Please return every entry below exactly as written, without any of its pictures.

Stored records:
· · · · · · ·
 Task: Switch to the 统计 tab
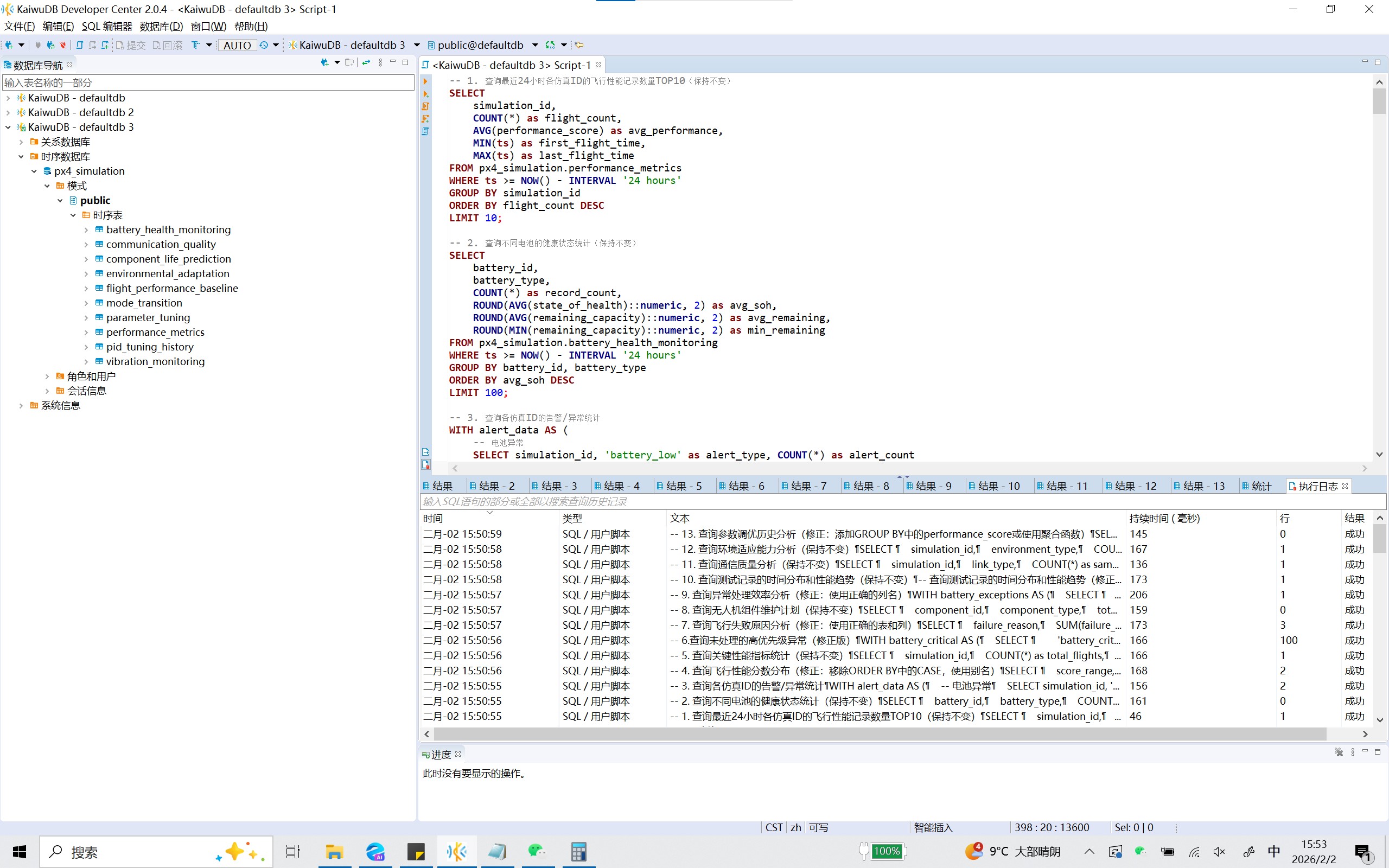(x=1260, y=486)
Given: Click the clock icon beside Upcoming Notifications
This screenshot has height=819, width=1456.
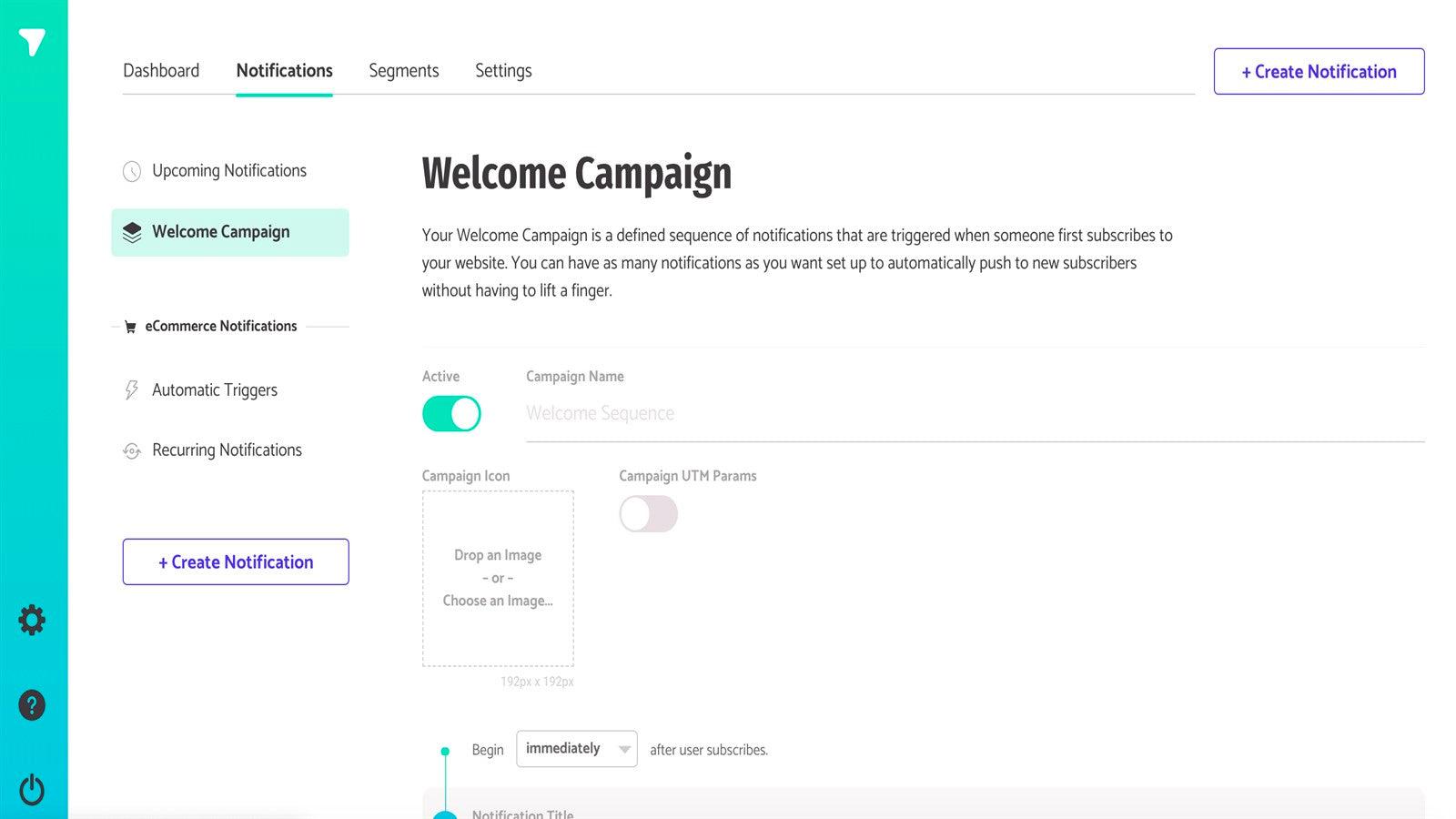Looking at the screenshot, I should [131, 170].
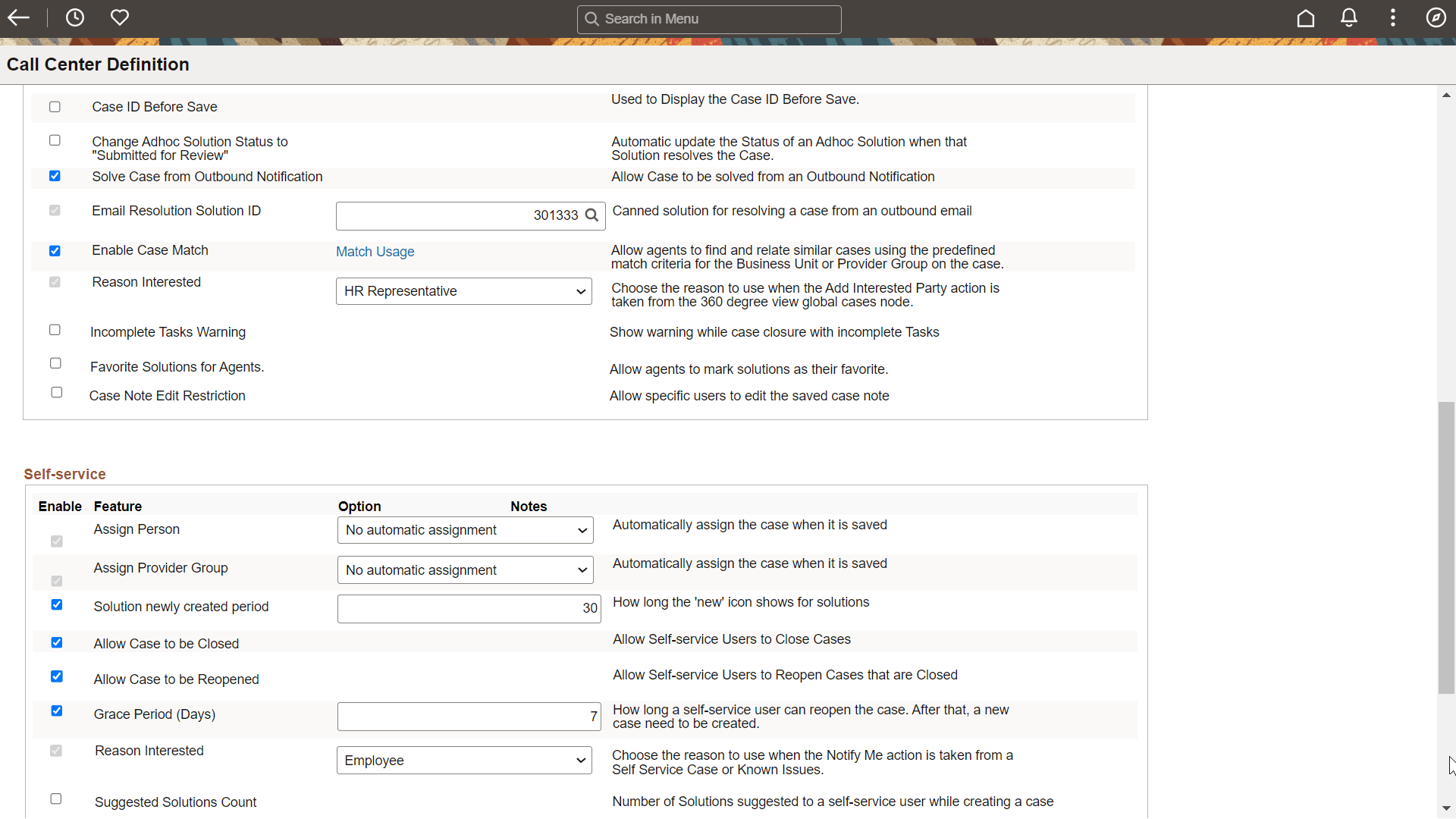Click the Grace Period days field

click(x=469, y=717)
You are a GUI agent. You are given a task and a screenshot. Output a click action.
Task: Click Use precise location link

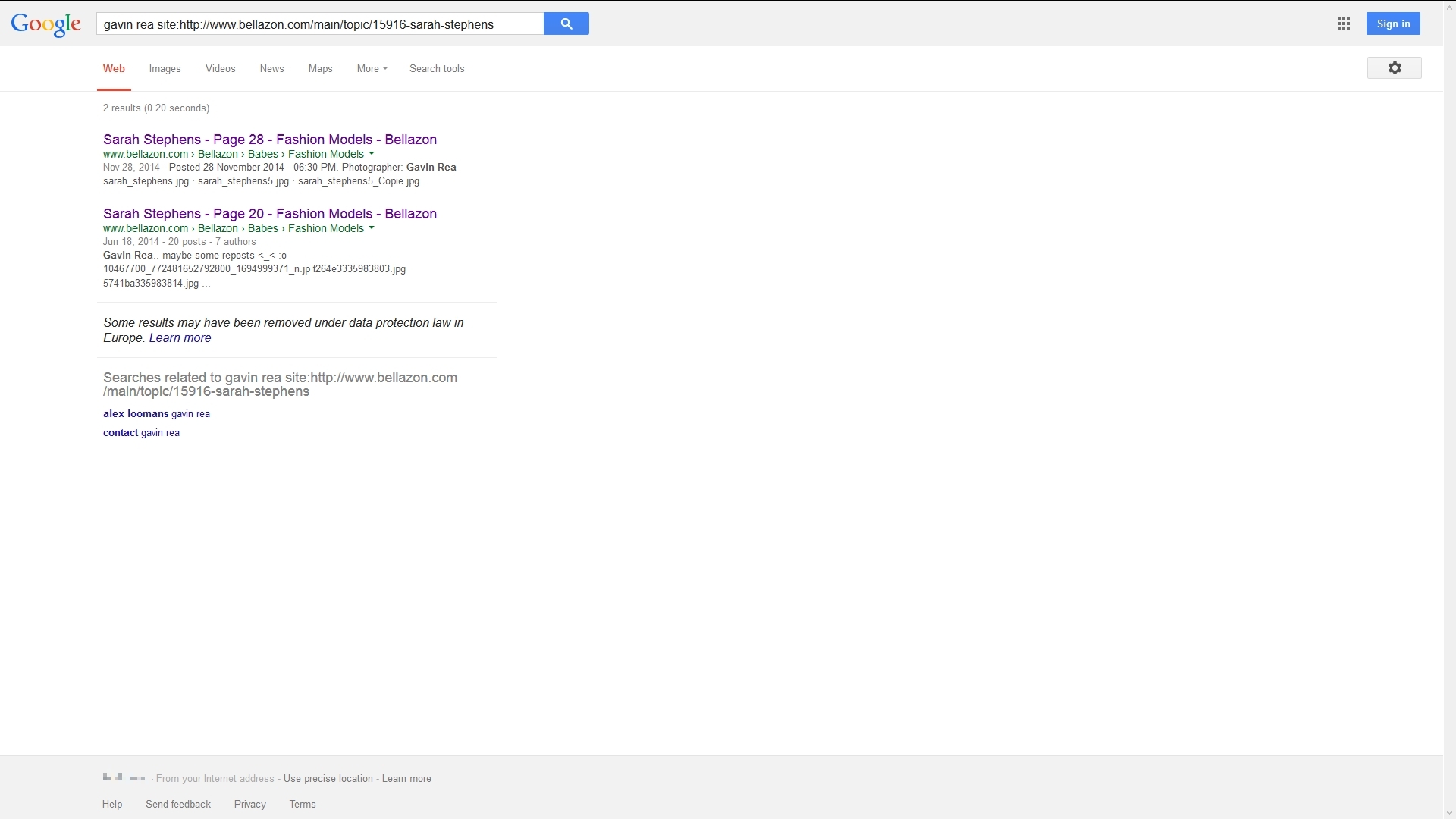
· · · · · · ·
Reply to the exercise:
 Task: Switch to the 统计 tab
(x=1260, y=486)
Given: Click the clock icon beside Upcoming Notifications
This screenshot has height=819, width=1456.
Looking at the screenshot, I should [131, 170].
Click the Grace Period days field

click(x=469, y=717)
You are a GUI agent. You are given a task and a screenshot. Output a click action.
Task: Click Use precise location link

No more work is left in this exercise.